**** Provided information ****
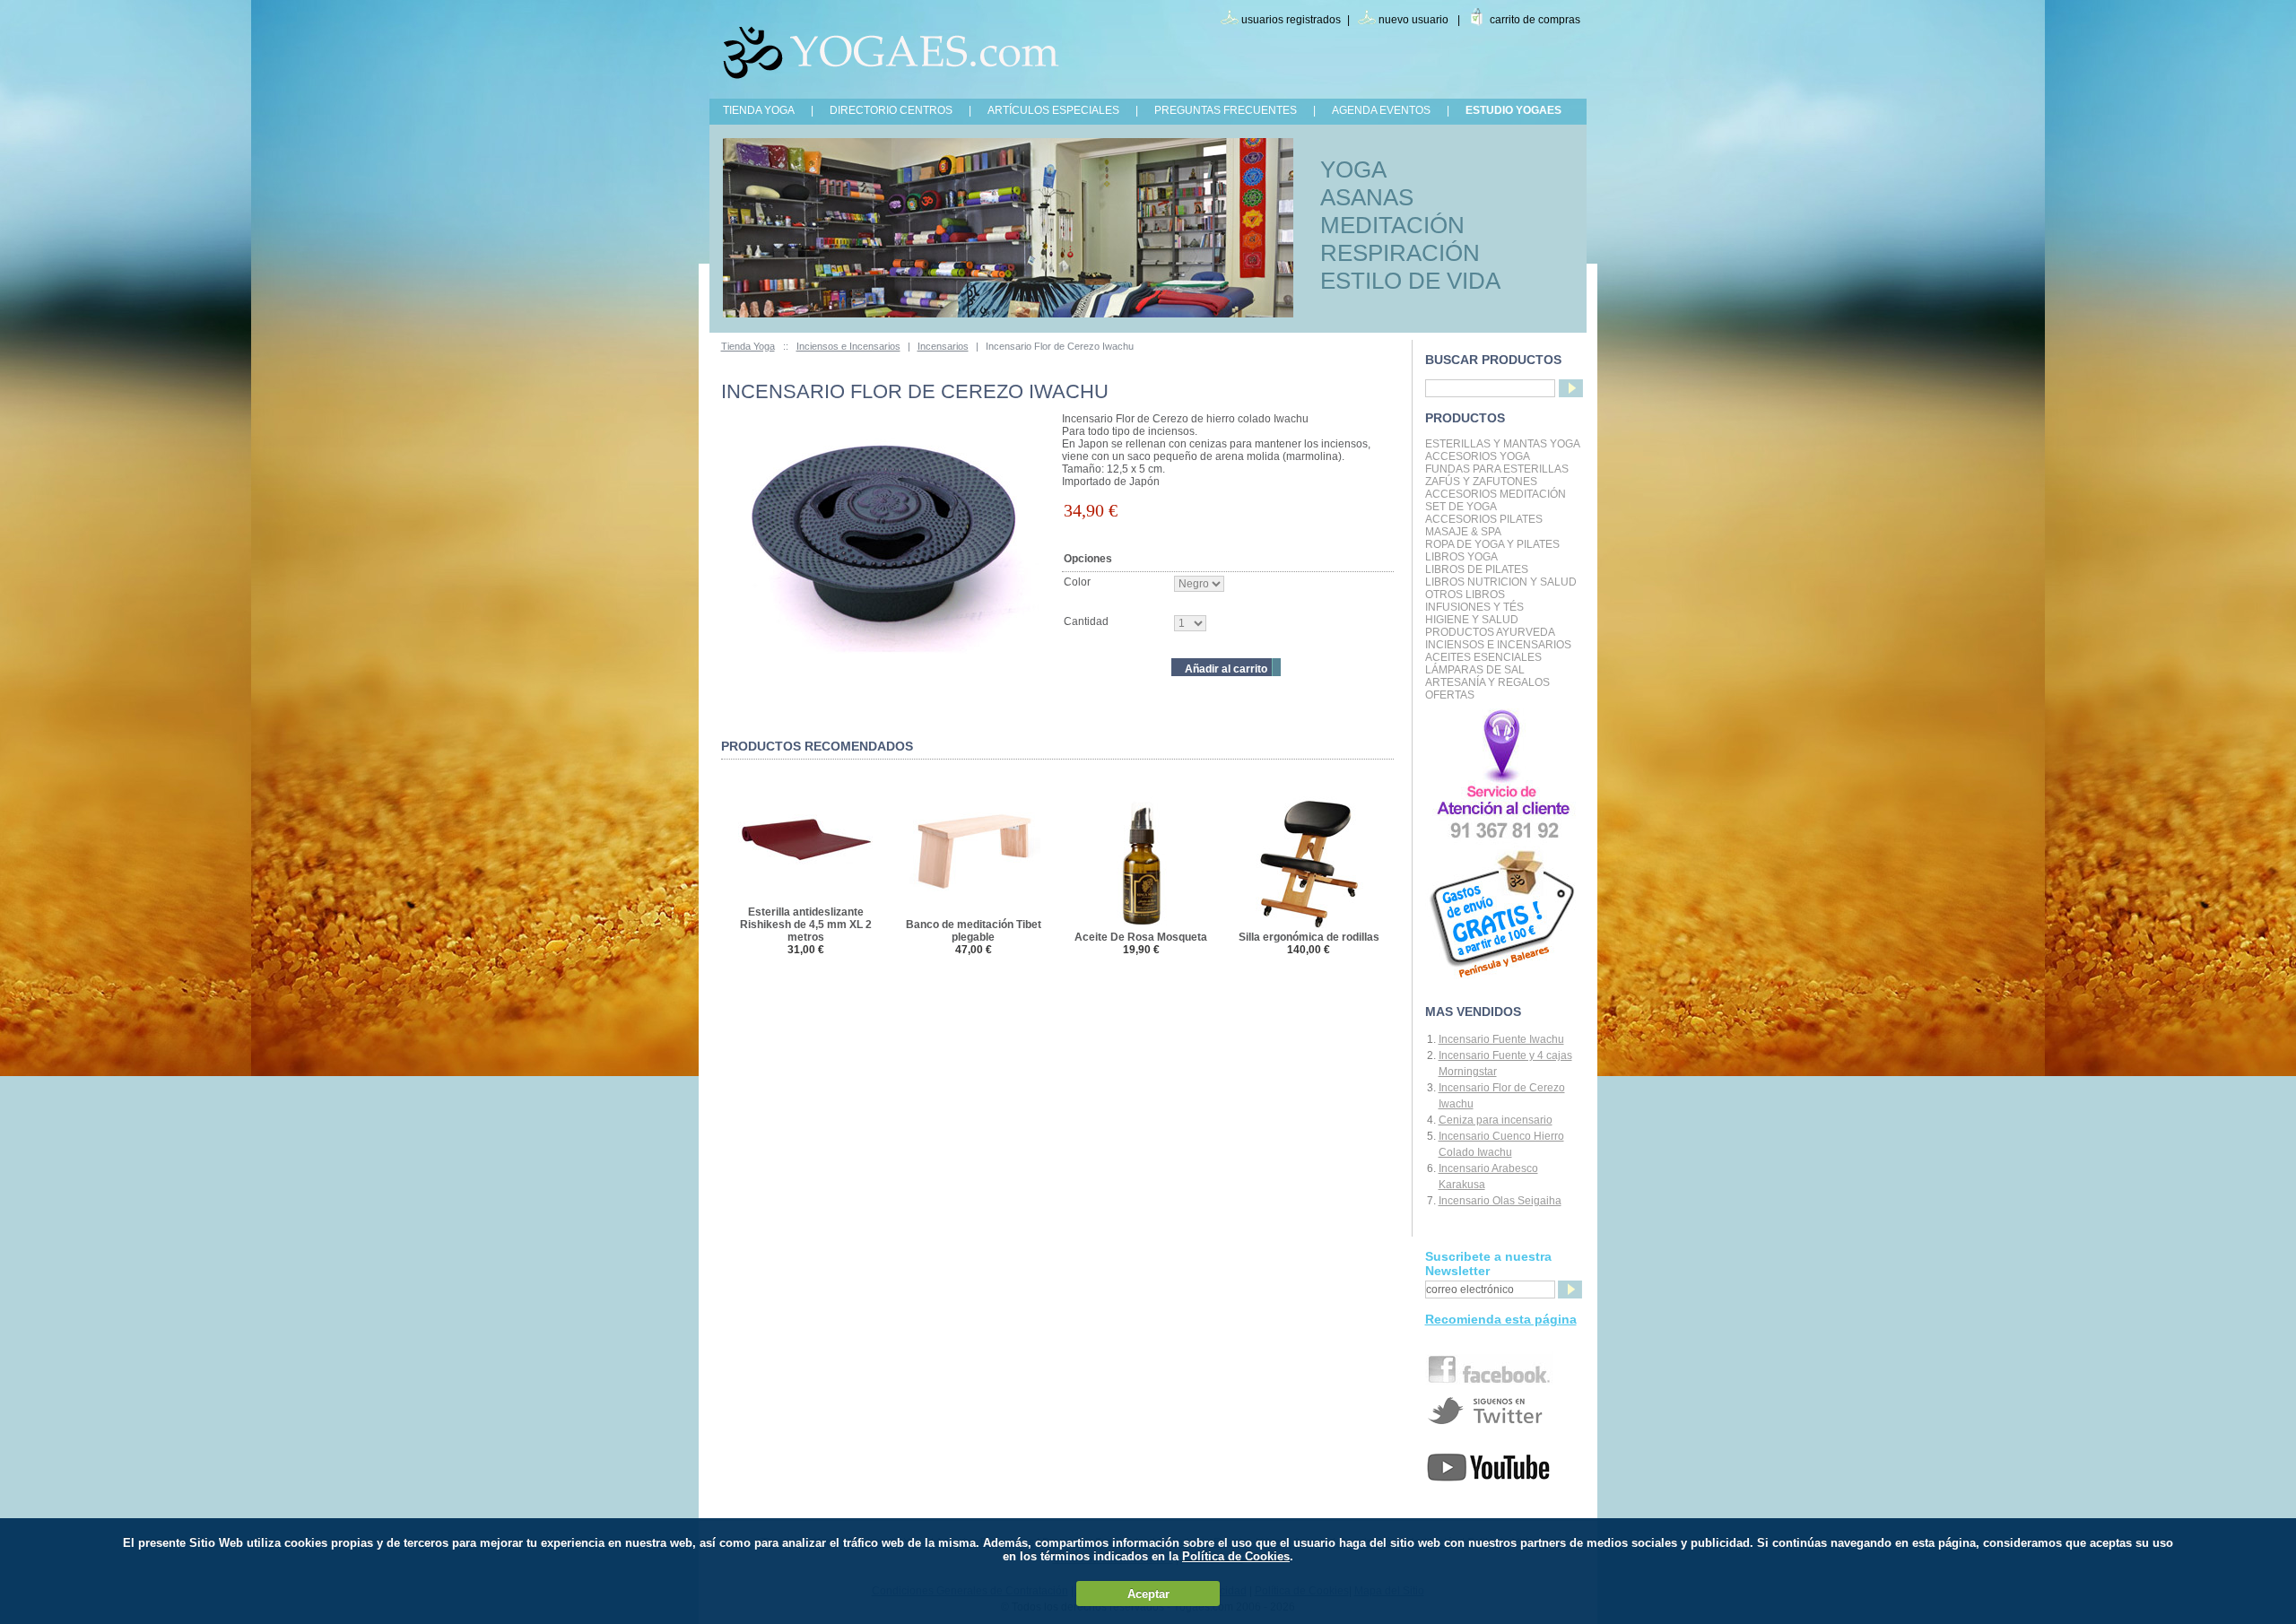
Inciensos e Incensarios (848, 346)
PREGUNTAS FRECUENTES (1225, 110)
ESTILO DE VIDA (1410, 280)
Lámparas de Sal (1475, 670)
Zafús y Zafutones (1481, 481)
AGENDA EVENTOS (1381, 110)
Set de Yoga (1461, 506)
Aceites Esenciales (1483, 657)
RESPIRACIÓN (1400, 252)
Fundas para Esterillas (1497, 469)
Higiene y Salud (1471, 619)
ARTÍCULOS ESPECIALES (1053, 110)
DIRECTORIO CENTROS (891, 110)
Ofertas (1449, 695)
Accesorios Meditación (1495, 494)
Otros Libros (1465, 594)
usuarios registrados (1291, 19)
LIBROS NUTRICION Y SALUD (1501, 582)
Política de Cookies (1236, 1556)
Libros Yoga (1461, 557)
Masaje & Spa (1463, 531)
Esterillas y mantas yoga (1502, 444)
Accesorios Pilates (1484, 519)
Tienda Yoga (748, 346)
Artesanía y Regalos (1487, 682)
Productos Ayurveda (1490, 632)
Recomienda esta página (1501, 1319)
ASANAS (1366, 197)
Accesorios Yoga (1477, 456)
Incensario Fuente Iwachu (1501, 1039)
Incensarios (943, 346)
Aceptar (1148, 1594)
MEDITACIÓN (1392, 225)
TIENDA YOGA (759, 110)
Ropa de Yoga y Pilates (1492, 544)
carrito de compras (1535, 19)
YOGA (1353, 169)
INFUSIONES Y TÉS (1474, 607)
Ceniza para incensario (1495, 1120)
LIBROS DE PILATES (1476, 569)
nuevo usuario (1413, 19)
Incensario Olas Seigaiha (1500, 1200)
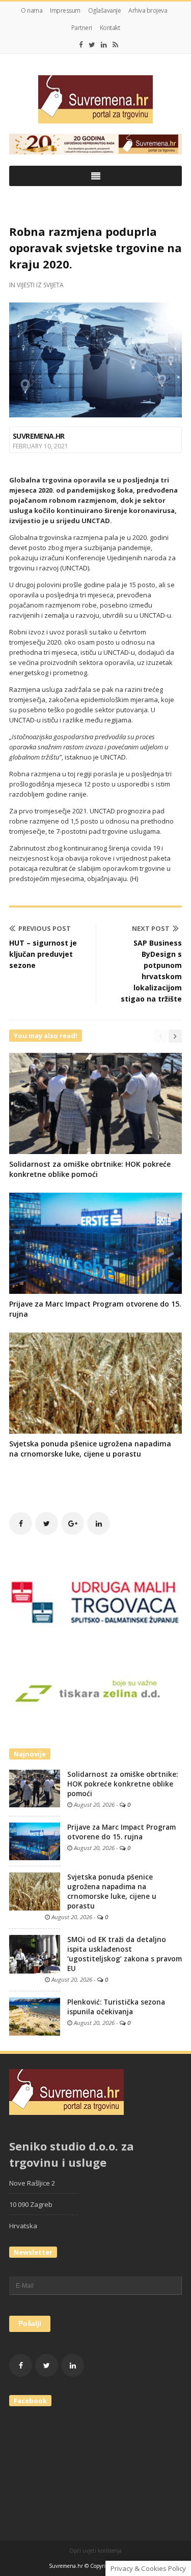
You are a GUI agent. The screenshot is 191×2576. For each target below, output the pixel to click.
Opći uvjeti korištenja (95, 2550)
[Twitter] (92, 44)
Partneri (81, 27)
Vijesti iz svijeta (40, 285)
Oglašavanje (104, 10)
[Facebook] (81, 44)
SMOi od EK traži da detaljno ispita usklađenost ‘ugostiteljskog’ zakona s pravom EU (124, 1954)
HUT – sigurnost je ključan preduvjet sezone (43, 954)
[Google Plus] (72, 1523)
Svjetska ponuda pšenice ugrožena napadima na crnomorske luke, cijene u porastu (90, 1449)
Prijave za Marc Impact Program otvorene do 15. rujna (121, 1832)
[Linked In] (104, 44)
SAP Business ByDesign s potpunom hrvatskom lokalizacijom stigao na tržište (151, 971)
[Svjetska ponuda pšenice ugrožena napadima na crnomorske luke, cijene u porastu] (34, 1890)
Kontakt (110, 27)
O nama (31, 10)
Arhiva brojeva (147, 10)
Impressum (65, 10)
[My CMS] (95, 99)
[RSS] (115, 44)
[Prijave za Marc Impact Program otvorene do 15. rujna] (34, 1840)
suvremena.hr (39, 436)
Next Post (151, 928)
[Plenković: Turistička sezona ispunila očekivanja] (34, 2015)
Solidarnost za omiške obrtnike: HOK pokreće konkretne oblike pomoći (90, 1169)
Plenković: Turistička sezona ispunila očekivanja (116, 2006)
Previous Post (44, 928)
****
What you have to do = In the entries above, please find the line with "Oglašavanje (104, 10)" and the line with "Next Post (151, 928)", then write out exactly those two lines and every line between them, and nothing more.

Written solution =
Oglašavanje (104, 10)
[Facebook] (81, 44)
SMOi od EK traži da detaljno ispita usklađenost ‘ugostiteljskog’ zakona s pravom EU (124, 1954)
HUT – sigurnost je ključan preduvjet sezone (43, 954)
[Google Plus] (72, 1523)
Svjetska ponuda pšenice ugrožena napadima na crnomorske luke, cijene u porastu (90, 1449)
Prijave za Marc Impact Program otvorene do 15. rujna (121, 1832)
[Linked In] (104, 44)
SAP Business ByDesign s potpunom hrvatskom lokalizacijom stigao na tržište (151, 971)
[Svjetska ponuda pšenice ugrožena napadima na crnomorske luke, cijene u porastu] (34, 1890)
Kontakt (110, 27)
O nama (31, 10)
Arhiva brojeva (147, 10)
Impressum (65, 10)
[My CMS] (95, 99)
[RSS] (115, 44)
[Prijave za Marc Impact Program otvorene do 15. rujna] (34, 1840)
suvremena.hr (39, 436)
Next Post (151, 928)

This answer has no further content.